It is Green Week here in DCU, which means that we are focusing on all things sustainable, plant-based, and other things to tackle the big scary thing which we know as climate change. With many people opting to start following a vegan or plant-based lifestyle, it is important to know the right people to follow on social media. That being said, here are some vegan and plant-based influencers you should follow, whether you are thinking of becoming vegan for health, climate or ethical reasons, or are just interested in sustainability in general. 


The Happy Pear

David and Stephen Flynn are the well-known Irish twin duo behind The Happy Pear, and are located in Greystones, Co. Wicklow. They started their advocacy for plant-based eating back in 2004, with a focus on showing people how easy and healthy it is to do so. 

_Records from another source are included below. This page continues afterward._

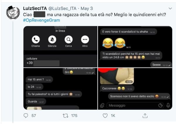Open the top-left contact info screenshot
The width and height of the screenshot is (176, 124).
pos(60,46)
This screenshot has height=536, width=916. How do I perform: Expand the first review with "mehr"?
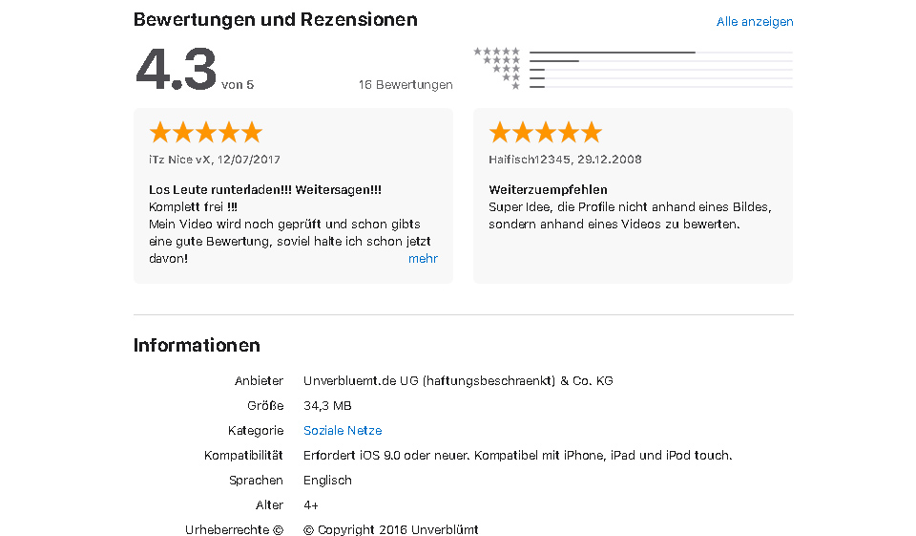click(423, 259)
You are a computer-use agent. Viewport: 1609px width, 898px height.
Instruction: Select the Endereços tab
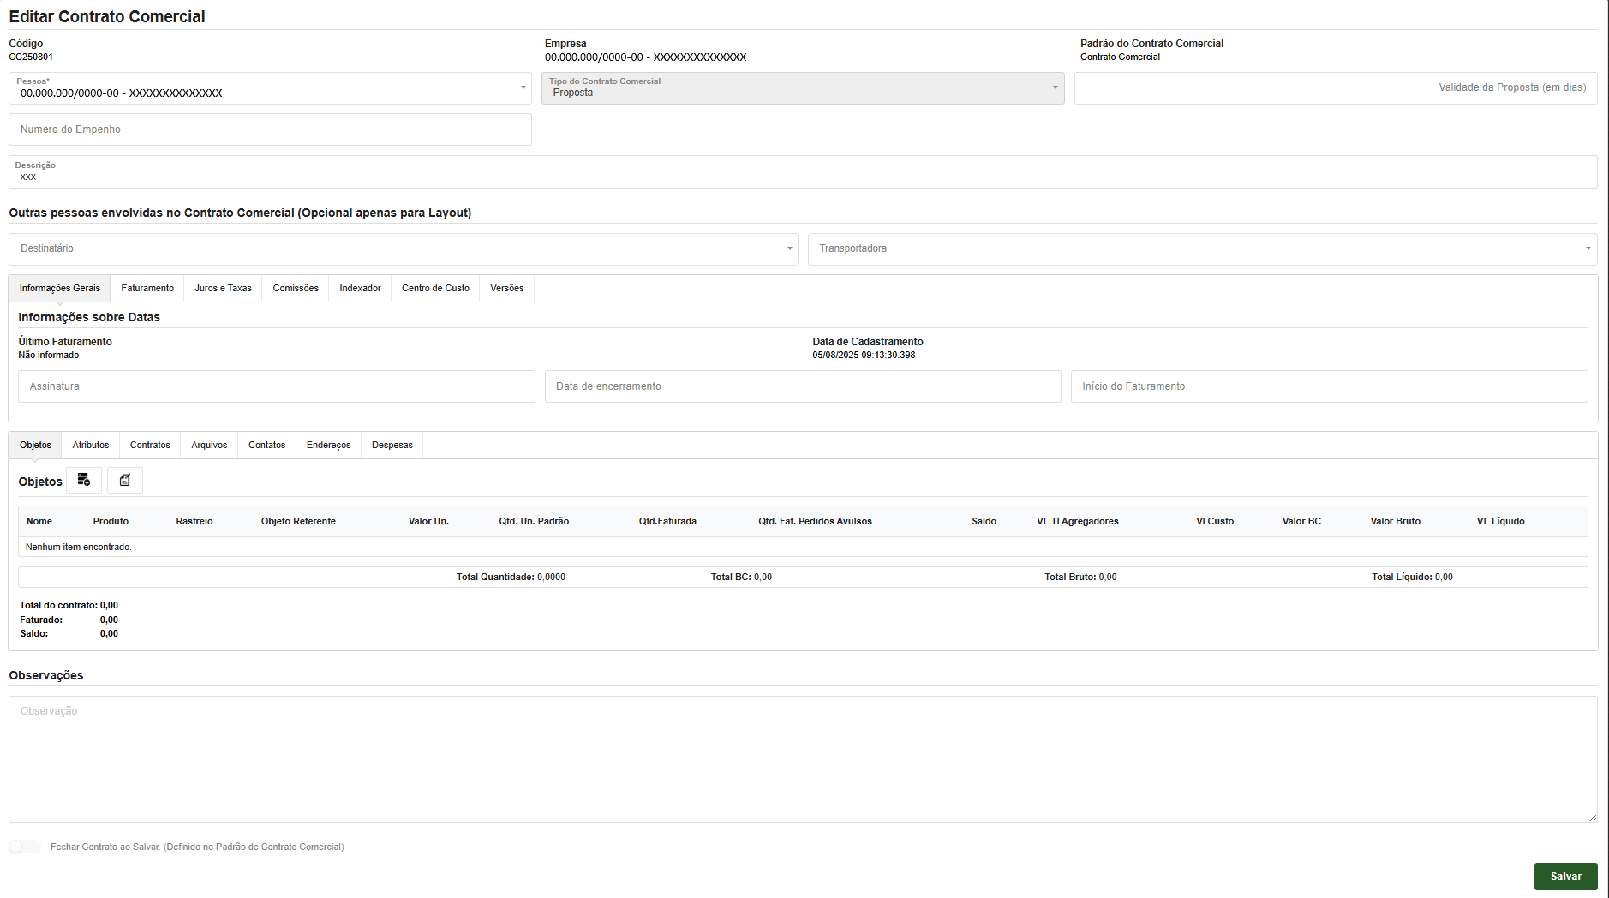point(328,446)
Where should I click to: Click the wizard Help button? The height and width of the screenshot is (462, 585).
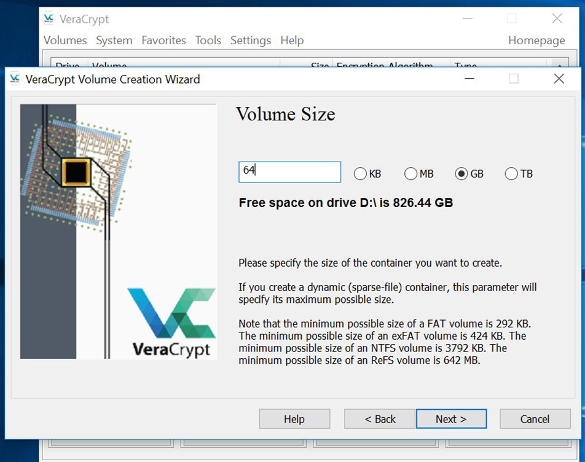click(x=294, y=419)
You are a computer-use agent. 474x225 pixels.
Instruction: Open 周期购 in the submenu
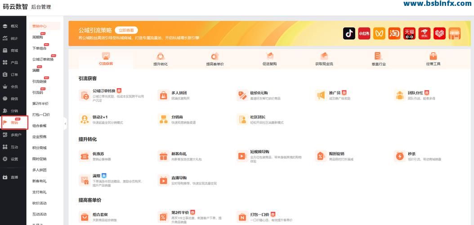tap(38, 37)
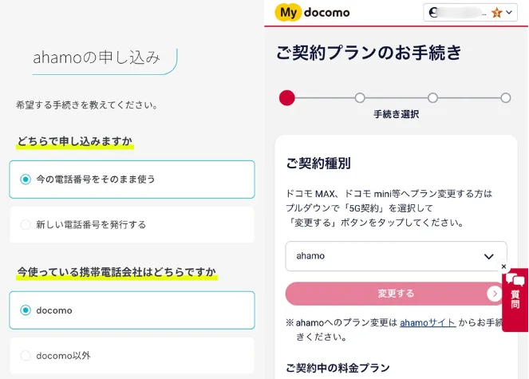This screenshot has height=379, width=529.
Task: Click the star rank badge icon
Action: (496, 13)
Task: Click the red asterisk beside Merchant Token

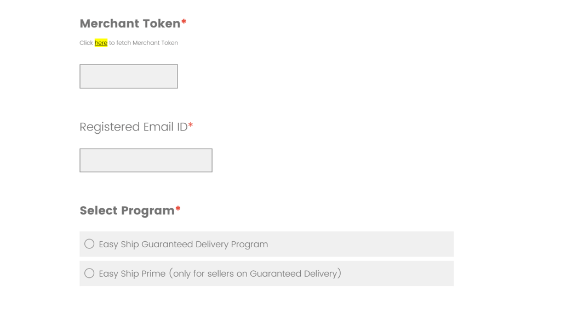Action: (x=184, y=22)
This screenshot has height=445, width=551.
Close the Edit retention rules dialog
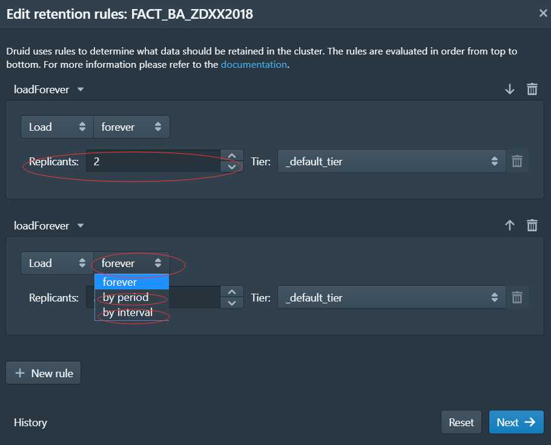coord(543,13)
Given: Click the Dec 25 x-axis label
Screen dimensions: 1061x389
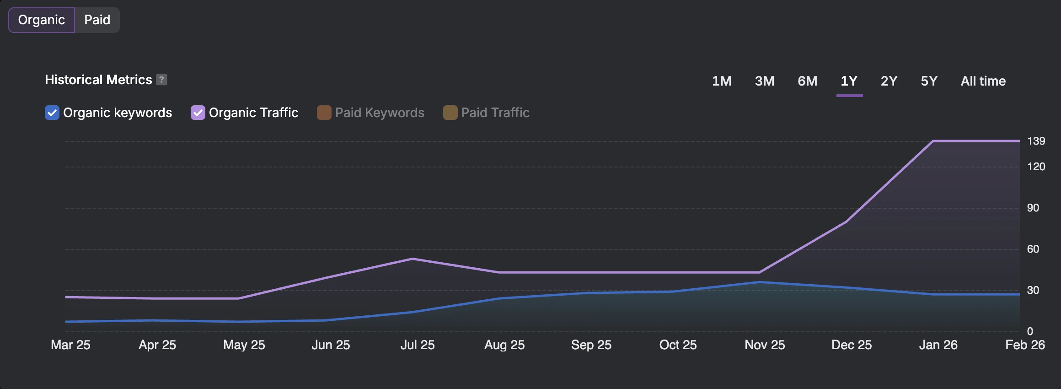Looking at the screenshot, I should (851, 345).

Almost two decades later, The Happy Pear are probably Ireland’s most popular plant-based food influencers. They now have 4 cafes, over 40 ready-made meals sold in stores such as Centra and SuperValu, a vegetable farm where they grow microgreen, multiple online courses and 4 vegan cookbooks. As well as this, they have a YouTube channel where they post some mouth-watering recipes for free!


Earthling Ed

For people who have decided to be vegan for ethical reasons, Ed Winters will probably be your best guide to your new lifestyle. 


Earthing Ed (named after the documentary Earthlings) became vegan after he watched the news about a poultry truck crashing, causing hundreds of chickens to be severely injured. According to a video on his YouTube channel, he felt like a hypocrite for being upset about the birds when he had chicken on his dinner plate at the same time. 


Since then, Ed has become a very prominent vegan activist, educator and public speaker with 2 TED talks and multiple university appearances to name a few. 


He is also the co-founder and co-director of Surge, an animal rights organisation, with their focus being “to create a world where compassion towards all non-human animals is the norm”. Ed also opened a vegan restaurant in London (where he is located) called Unity Diner in 2018, whose  profits go towards helping animals in need. 


Last year, he announced the opening of Surge Sanctuary, an 18-acre vegan farm and forever home to animals which have been abused by factory farming. So far, Surge Sanctuary has provided homes for multiple cows, ex-battery hens and turkeys, pigs and one sheep. 


Rachel Ama

Rachel Ama is a vegan YouTuber with almost 560,000 subscribers to date. She became vegan after years of struggling with digestive issues, which ultimately led her down a spiral of documentaries about the meat industry. 


“I saw how the meat and fish ended up on my plate. I was heartbroken. I’ve always considered myself an animal lover, having had pets all my life, but I hadn’t made the association and when I did, I went vegan the next day. I couldn’t bear the thought of eating animals,” she said in an interview with metro.co.uk in 2018. 


Now, Rachel shares delicious recipes on her YouTube channel, which are mainly influenced by her Afro-Carribean roots. She has also published a cookbook called Vegan Eats. 


Mic The Vegan

Mic The Vegan is a YouTuber from the US with a BSc degree in Sustainability and Environmental Science. Having been vegan for almost 10 years, he does in-depth videos on veganism from all ethical, environmental and dietary perspectives, always presenting academic research and data on the topics at hand. 


These are only some of the vegan influencers you could start following, but the internet is vast and it’s easy to find influencers, vegan or not, to follow based on the content you prefer.